I never had a problem making simple rhymes. It always came real easy; I did it all the time. So when, in school, the teacher said, “Today, we will be writing verse,” I lept for joy and grabbed my pen, while other students cursed.
It’s also one of the many reasons I love The Princess Bride. The following scene left me splitting my side.
But when it comes to the more complicated kind, my poetry skills fall way behind. Like just today, I read a piece that was slicker than butter in bacon grease. Yet, try as I might to comprehend it, it was too aloof for me to apprehend it. It seemed to make absolutely no sense, like putting a cat inside a fence. However, I knew, it wasn’t the poet; I was simply naive, as my comment doth show it.
I thought and I thought, I wrought and I wrought, until a moment of inspiration! “I know what,” I thought to myself, “I’ve too much preparation!”
I must start with a premise, a theme, or current event, then write with philosophic self-aggrandizement. It doesn’t matter if there’s no rhyming or detectable meter. All one really needs are random thoughts, the more confusing the better.

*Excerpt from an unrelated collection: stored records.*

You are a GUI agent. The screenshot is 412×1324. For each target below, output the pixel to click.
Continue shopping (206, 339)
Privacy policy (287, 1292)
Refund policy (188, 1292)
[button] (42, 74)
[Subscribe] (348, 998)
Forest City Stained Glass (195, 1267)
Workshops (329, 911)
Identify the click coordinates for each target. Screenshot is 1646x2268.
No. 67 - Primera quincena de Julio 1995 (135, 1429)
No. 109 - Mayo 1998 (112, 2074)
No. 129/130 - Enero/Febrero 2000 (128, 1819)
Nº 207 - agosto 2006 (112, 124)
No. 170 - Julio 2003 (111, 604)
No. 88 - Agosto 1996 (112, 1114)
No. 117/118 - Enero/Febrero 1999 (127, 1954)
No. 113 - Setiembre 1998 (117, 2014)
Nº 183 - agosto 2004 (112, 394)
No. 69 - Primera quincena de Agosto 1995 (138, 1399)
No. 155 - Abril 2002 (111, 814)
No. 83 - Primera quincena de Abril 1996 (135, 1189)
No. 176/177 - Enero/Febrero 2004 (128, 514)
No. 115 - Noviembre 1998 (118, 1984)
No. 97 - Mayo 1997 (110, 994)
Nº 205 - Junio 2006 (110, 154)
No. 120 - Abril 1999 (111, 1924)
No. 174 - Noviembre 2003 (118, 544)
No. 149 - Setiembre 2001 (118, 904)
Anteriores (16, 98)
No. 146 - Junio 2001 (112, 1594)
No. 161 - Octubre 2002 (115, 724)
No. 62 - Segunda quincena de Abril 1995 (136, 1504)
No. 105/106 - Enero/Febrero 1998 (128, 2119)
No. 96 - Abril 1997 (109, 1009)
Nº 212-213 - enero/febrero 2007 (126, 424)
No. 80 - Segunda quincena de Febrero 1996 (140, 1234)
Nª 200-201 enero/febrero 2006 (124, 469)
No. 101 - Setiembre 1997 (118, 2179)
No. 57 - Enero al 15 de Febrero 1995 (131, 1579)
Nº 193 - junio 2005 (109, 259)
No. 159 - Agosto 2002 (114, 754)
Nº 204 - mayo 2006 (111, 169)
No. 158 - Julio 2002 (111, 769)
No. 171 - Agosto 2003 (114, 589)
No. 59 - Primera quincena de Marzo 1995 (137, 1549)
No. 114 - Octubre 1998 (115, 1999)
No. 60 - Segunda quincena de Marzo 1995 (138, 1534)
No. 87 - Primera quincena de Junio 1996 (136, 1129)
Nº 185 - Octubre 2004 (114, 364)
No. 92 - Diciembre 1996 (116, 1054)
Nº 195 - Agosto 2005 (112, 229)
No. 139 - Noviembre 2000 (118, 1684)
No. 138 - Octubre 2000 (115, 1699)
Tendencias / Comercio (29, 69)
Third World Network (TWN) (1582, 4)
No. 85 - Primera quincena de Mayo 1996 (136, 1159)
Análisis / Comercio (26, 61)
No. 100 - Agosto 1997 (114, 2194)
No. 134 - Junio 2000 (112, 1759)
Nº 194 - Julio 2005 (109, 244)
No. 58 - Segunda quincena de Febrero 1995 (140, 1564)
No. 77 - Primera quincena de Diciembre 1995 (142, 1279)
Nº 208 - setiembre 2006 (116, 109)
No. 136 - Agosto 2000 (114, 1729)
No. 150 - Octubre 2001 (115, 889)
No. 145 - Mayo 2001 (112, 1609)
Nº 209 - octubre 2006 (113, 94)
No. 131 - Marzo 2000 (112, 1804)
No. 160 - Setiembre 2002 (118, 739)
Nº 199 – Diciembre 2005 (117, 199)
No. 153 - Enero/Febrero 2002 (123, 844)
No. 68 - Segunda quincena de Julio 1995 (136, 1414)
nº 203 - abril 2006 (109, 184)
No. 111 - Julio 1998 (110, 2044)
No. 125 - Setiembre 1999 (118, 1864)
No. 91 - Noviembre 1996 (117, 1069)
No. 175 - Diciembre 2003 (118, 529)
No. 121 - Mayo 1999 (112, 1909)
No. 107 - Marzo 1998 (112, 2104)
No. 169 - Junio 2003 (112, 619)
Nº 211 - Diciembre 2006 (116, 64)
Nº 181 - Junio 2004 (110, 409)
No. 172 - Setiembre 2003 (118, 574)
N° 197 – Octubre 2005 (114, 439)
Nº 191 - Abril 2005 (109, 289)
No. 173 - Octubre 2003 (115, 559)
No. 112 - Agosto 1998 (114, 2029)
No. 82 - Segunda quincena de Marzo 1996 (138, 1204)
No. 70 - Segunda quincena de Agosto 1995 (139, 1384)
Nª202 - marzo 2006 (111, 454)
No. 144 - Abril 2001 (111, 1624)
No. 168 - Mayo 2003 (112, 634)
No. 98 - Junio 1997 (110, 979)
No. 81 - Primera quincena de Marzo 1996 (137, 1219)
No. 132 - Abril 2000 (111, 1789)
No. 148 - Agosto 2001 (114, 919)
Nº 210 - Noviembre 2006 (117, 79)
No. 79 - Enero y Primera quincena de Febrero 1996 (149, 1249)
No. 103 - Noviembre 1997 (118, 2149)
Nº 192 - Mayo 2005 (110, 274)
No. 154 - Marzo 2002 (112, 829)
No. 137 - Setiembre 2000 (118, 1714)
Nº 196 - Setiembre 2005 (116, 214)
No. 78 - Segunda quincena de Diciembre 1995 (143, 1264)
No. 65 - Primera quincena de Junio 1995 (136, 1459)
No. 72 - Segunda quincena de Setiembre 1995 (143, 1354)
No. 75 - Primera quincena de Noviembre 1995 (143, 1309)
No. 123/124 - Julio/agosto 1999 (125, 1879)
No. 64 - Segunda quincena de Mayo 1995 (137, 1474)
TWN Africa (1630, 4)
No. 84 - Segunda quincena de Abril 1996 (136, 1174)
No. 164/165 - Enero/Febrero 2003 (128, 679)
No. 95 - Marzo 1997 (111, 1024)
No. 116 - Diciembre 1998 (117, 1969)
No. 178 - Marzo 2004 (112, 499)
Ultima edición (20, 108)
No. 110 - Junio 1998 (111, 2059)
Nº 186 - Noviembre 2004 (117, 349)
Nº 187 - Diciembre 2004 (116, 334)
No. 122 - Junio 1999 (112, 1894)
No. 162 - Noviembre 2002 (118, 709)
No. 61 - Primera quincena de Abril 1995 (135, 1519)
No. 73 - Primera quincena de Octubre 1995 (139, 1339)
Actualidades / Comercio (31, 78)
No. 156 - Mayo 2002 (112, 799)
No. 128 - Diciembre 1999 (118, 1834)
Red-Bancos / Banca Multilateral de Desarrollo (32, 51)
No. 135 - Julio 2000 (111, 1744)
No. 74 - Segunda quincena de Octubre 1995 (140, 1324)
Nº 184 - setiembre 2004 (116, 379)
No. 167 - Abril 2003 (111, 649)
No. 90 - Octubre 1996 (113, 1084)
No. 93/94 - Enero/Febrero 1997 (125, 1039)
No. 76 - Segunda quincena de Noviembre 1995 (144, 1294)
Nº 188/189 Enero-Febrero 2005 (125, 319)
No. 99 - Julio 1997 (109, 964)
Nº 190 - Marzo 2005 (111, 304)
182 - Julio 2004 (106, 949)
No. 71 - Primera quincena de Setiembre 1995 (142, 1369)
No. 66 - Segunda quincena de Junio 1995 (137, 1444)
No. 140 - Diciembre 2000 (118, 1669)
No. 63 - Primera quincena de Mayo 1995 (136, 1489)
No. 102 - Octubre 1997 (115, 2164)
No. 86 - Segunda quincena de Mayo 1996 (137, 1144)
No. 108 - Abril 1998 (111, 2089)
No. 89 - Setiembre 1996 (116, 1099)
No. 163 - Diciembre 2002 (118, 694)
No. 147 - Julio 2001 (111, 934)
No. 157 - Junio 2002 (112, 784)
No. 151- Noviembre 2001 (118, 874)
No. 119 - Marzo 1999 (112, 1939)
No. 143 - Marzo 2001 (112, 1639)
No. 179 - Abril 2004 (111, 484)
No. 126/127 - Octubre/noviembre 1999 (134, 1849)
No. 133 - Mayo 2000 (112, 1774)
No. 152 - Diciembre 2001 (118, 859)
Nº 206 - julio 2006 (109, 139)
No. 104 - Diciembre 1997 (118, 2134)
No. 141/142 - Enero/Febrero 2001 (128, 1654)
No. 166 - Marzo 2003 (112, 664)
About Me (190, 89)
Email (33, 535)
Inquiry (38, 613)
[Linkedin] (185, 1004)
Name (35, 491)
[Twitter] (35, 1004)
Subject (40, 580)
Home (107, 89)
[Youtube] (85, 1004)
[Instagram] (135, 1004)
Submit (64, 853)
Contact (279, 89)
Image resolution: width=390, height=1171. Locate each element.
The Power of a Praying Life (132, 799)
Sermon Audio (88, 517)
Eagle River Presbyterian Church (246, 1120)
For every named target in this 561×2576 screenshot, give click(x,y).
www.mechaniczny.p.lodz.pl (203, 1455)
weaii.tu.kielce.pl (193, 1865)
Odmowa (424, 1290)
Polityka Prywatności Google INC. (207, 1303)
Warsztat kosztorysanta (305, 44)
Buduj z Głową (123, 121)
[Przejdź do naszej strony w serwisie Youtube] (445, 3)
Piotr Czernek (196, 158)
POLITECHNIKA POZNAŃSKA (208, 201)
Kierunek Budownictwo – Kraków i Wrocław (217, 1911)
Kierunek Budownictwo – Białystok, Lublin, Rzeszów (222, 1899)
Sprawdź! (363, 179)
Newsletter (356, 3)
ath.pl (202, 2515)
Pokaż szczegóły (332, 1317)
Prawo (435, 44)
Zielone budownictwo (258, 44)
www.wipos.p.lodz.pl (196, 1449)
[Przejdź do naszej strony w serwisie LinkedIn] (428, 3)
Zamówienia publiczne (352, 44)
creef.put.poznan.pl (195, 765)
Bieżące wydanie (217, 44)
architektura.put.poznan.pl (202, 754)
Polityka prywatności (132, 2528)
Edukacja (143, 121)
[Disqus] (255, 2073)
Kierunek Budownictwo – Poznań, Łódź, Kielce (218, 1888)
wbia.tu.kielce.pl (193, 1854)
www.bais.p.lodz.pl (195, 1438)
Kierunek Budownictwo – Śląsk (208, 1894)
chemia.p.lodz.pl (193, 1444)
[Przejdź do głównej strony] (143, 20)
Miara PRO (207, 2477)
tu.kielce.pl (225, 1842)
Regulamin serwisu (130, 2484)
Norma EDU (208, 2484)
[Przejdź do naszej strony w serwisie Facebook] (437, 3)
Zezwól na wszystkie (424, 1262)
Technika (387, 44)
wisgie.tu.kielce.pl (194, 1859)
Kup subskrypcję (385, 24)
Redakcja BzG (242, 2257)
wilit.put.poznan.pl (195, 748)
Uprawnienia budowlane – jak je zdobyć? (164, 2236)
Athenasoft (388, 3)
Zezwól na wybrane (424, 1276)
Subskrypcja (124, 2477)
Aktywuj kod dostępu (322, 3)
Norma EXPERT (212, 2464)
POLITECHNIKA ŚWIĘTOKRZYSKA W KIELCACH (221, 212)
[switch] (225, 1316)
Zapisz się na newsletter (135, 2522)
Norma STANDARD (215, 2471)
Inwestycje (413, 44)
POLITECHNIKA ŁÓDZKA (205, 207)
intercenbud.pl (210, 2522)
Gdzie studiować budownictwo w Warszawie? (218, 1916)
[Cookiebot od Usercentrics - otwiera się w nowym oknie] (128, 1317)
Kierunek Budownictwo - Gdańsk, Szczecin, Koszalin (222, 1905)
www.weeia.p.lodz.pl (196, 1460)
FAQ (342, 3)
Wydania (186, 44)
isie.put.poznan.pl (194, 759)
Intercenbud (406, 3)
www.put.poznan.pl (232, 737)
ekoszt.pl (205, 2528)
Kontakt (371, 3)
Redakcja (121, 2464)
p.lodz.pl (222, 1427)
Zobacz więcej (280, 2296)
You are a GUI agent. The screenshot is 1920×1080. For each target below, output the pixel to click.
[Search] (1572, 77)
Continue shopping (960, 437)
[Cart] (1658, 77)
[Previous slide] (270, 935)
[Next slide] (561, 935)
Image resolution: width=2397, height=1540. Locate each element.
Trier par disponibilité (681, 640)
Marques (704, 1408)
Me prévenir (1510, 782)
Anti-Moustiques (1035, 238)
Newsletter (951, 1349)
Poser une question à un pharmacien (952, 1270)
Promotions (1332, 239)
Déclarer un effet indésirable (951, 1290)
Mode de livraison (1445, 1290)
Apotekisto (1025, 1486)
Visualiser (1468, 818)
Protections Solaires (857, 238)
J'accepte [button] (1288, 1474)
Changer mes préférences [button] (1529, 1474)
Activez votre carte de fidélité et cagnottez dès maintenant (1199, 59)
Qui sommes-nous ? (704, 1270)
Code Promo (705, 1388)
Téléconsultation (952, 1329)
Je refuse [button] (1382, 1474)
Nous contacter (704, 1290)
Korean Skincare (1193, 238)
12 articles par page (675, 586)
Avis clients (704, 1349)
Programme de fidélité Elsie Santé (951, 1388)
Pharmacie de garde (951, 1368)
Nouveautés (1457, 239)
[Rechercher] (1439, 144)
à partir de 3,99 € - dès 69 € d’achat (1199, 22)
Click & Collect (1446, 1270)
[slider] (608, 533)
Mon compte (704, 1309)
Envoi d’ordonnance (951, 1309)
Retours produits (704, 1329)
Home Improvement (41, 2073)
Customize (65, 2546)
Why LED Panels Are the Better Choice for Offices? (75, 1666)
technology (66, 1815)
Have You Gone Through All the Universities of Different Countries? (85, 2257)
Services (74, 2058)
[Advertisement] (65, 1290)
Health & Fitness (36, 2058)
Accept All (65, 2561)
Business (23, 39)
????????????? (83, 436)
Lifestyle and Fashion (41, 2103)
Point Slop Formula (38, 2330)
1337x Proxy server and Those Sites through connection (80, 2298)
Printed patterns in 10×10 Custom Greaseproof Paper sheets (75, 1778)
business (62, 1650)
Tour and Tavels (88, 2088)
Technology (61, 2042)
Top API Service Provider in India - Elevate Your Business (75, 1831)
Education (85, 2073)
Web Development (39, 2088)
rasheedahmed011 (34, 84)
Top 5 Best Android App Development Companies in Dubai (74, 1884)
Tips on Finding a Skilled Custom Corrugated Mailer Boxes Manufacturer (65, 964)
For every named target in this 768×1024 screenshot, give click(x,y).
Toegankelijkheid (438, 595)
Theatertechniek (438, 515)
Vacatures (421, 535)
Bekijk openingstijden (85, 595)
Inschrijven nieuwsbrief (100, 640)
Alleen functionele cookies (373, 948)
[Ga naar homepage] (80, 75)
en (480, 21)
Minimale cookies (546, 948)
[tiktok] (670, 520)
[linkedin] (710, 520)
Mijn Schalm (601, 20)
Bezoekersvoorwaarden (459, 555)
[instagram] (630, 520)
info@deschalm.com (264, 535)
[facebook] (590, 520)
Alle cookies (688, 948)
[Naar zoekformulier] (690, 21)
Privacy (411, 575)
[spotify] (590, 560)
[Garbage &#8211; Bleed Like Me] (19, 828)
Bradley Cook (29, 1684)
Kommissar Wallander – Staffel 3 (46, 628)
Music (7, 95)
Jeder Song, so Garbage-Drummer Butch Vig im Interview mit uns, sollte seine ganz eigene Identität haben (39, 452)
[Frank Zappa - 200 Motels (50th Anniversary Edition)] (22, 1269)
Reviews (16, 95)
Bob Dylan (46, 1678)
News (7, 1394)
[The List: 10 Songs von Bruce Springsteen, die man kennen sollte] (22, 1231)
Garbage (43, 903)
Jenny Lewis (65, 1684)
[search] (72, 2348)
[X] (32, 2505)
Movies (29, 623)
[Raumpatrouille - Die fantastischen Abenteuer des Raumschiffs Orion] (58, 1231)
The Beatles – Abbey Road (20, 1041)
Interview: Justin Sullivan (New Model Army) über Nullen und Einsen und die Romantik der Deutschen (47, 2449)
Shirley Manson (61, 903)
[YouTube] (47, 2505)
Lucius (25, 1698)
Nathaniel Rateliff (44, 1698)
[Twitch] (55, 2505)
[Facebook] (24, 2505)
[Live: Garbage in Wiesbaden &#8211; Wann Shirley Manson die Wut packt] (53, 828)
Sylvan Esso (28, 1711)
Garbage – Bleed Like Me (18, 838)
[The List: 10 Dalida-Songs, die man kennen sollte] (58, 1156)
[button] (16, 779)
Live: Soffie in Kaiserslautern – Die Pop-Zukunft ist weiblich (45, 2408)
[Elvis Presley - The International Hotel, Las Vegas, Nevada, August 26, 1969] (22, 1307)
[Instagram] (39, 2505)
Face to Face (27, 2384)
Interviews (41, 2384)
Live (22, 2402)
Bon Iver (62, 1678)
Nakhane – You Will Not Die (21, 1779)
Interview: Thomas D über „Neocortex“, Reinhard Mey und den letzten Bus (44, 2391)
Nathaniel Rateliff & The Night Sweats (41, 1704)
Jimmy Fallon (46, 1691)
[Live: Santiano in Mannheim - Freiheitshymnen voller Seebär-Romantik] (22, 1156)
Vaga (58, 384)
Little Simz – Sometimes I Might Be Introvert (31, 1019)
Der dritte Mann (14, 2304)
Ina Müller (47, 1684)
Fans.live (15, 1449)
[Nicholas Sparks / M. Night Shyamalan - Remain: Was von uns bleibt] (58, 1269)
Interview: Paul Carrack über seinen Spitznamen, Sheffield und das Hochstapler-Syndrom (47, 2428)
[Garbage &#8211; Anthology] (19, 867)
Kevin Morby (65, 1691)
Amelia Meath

Heck, what makes it even better is when the poet refuziz to conform to societal norms, standard: punctuation, & ^ CAPitalization rules? get it?
Therefore, if you’ve yet to see through it, my theory is really that anyone can do it.
Fourteen cookies on a cooling sheet, lying there, cooling there.
Fourteen, cookies. Numbers on a sheet. Only numbers.
Why must the raindrops fall from clouds? Are not oats round?
Hot. Cool. And now the bed is hot, too. The silence is dephning.
Meet me in St. Louis, if Louis is really that saintly. Did he play the trumpet?
Fourteen notes, like fourteen cookies, falling like spit from a trap.
Eat them! Do not lick them! They have cooled.
And when you have eaten them, you’ll turn your back on them.